▶ [Aim of the task]
Convert the data below into a JSON list of strings with one string per line, skipping blank lines.

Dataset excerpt
____________

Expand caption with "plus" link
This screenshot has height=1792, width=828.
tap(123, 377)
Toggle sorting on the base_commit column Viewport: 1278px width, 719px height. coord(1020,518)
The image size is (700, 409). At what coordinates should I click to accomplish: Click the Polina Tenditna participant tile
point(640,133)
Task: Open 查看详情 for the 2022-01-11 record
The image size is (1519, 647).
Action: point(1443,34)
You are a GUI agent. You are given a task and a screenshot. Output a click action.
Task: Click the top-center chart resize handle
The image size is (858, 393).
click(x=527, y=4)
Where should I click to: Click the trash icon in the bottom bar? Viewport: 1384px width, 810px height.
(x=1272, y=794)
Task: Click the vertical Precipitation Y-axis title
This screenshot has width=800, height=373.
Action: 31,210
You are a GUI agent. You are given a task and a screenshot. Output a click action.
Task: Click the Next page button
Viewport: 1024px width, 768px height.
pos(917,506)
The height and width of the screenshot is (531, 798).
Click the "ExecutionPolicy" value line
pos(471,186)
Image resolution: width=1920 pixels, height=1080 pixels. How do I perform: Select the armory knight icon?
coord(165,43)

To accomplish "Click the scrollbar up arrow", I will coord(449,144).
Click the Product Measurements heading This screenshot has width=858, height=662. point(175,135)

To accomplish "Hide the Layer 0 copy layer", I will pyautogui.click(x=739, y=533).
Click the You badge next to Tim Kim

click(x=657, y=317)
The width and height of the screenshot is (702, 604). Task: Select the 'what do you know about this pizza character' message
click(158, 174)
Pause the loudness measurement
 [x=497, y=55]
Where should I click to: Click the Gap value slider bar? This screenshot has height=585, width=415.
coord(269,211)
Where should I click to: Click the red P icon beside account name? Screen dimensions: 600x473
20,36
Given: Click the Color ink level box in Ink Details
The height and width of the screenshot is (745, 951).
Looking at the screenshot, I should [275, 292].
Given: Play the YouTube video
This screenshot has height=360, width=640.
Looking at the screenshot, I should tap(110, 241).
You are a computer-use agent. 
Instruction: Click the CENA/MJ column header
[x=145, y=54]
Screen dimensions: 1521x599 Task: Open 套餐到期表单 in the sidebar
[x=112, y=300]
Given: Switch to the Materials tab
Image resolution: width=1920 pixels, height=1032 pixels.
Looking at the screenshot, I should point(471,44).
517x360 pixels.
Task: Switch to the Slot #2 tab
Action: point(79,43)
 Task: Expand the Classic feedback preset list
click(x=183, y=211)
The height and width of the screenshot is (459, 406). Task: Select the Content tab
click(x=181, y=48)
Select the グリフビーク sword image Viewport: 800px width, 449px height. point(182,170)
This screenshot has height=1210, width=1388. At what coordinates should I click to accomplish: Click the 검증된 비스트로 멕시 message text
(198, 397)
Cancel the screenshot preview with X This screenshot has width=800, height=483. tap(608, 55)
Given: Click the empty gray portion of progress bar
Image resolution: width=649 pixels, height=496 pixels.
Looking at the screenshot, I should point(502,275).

____________

▶ [Final result]
[
  "Expand caption with \"plus\" link",
  "This screenshot has height=1792, width=828.",
  "tap(123, 377)",
  "Toggle sorting on the base_commit column Viewport: 1278px width, 719px height. coord(1020,518)",
  "The image size is (700, 409). At what coordinates should I click to accomplish: Click the Polina Tenditna participant tile",
  "point(640,133)",
  "Task: Open 查看详情 for the 2022-01-11 record",
  "The image size is (1519, 647).",
  "Action: point(1443,34)",
  "You are a GUI agent. You are given a task and a screenshot. Output a click action.",
  "Task: Click the top-center chart resize handle",
  "The image size is (858, 393).",
  "click(x=527, y=4)",
  "Where should I click to: Click the trash icon in the bottom bar? Viewport: 1384px width, 810px height.",
  "(x=1272, y=794)",
  "Task: Click the vertical Precipitation Y-axis title",
  "This screenshot has width=800, height=373.",
  "Action: 31,210",
  "You are a GUI agent. You are given a task and a screenshot. Output a click action.",
  "Task: Click the Next page button",
  "Viewport: 1024px width, 768px height.",
  "pos(917,506)",
  "The height and width of the screenshot is (531, 798).",
  "Click the \"ExecutionPolicy\" value line",
  "pos(471,186)",
  "Image resolution: width=1920 pixels, height=1080 pixels. How do I perform: Select the armory knight icon?",
  "coord(165,43)",
  "To accomplish \"Click the scrollbar up arrow\", I will coord(449,144).",
  "Click the Product Measurements heading This screenshot has width=858, height=662. point(175,135)",
  "To accomplish \"Hide the Layer 0 copy layer\", I will pyautogui.click(x=739, y=533).",
  "Click the You badge next to Tim Kim",
  "click(x=657, y=317)",
  "The width and height of the screenshot is (702, 604). Task: Select the 'what do you know about this pizza character' message",
  "click(158, 174)",
  "Pause the loudness measurement",
  " [x=497, y=55]",
  "Where should I click to: Click the Gap value slider bar? This screenshot has height=585, width=415.",
  "coord(269,211)",
  "Where should I click to: Click the red P icon beside account name? Screen dimensions: 600x473",
  "20,36",
  "Given: Click the Color ink level box in Ink Details",
  "The height and width of the screenshot is (745, 951).",
  "Looking at the screenshot, I should [275, 292].",
  "Given: Play the YouTube video",
  "This screenshot has height=360, width=640.",
  "Looking at the screenshot, I should tap(110, 241).",
  "You are a computer-use agent. ",
  "Instruction: Click the CENA/MJ column header",
  "[x=145, y=54]",
  "Screen dimensions: 1521x599 Task: Open 套餐到期表单 in the sidebar",
  "[x=112, y=300]",
  "Given: Switch to the Materials tab",
  "Image resolution: width=1920 pixels, height=1032 pixels.",
  "Looking at the screenshot, I should point(471,44).",
  "517x360 pixels.",
  "Task: Switch to the Slot #2 tab",
  "Action: point(79,43)",
  " Task: Expand the Classic feedback preset list",
  "click(x=183, y=211)",
  "The height and width of the screenshot is (459, 406). Task: Select the Content tab",
  "click(x=181, y=48)",
  "Select the グリフビーク sword image Viewport: 800px width, 449px height. point(182,170)",
  "This screenshot has height=1210, width=1388. At what coordinates should I click to accomplish: Click the 검증된 비스트로 멕시 message text",
  "(198, 397)",
  "Cancel the screenshot preview with X This screenshot has width=800, height=483. tap(608, 55)",
  "Given: Click the empty gray portion of progress bar",
  "Image resolution: width=649 pixels, height=496 pixels.",
  "Looking at the screenshot, I should point(502,275)."
]